We report that bFGF and VEGF up-regulate LPP3 protein expression in ECs. Immunoprecipitation analyses show that LPP3 is a cell surface protein and undergoes N-glycosylation. Fluorescent activated cell sorting (FACS) data suggest that anti-LPP3-RGD detects native neoepitope on the surface of activated ECs. Moreover, we demonstrate LPP3 protein expression in tumor endothelium alongside VEGF. The embedding of ECs into three-dimensional type I collagen in the presence of bFGF and VEGF induce capillary formation.

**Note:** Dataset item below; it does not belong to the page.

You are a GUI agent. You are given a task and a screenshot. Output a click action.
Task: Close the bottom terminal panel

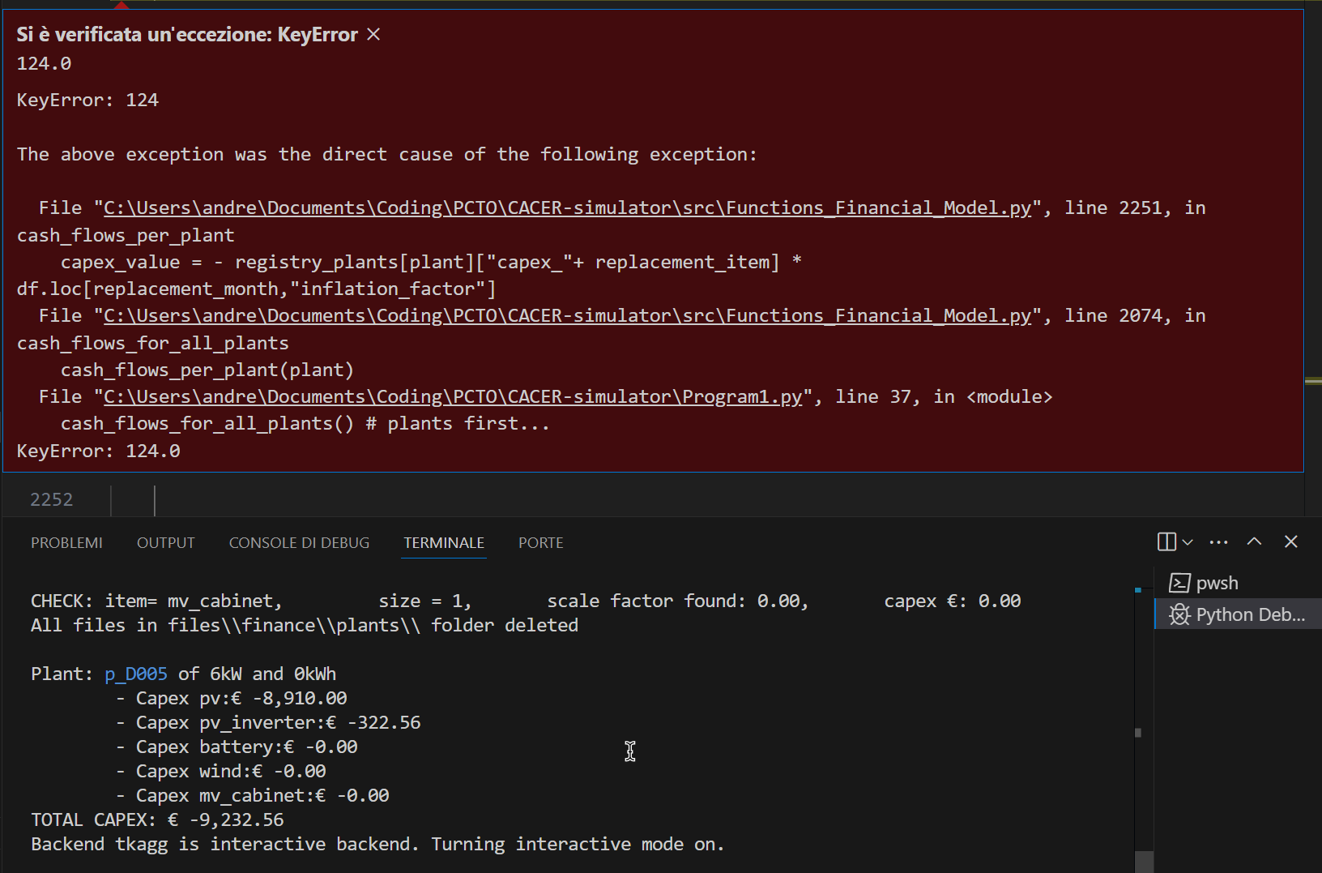point(1291,541)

Importantly, we show that the addition of an anti-LPP3 antibody specifically and significantly blocks bFGF- and VEGF-induced capillary morphogenesis of ECs.

Conclusion

These data suggest that activated ECs as well as tumor endothelium express LPP3 protein. In an in vitro assay, the anti-LPP3-RGD specifically blocks bFGF and VEGF induced capillary morphogenesis of ECs. Our results, therefore, suggest a role for LPP3 in angiogenesis.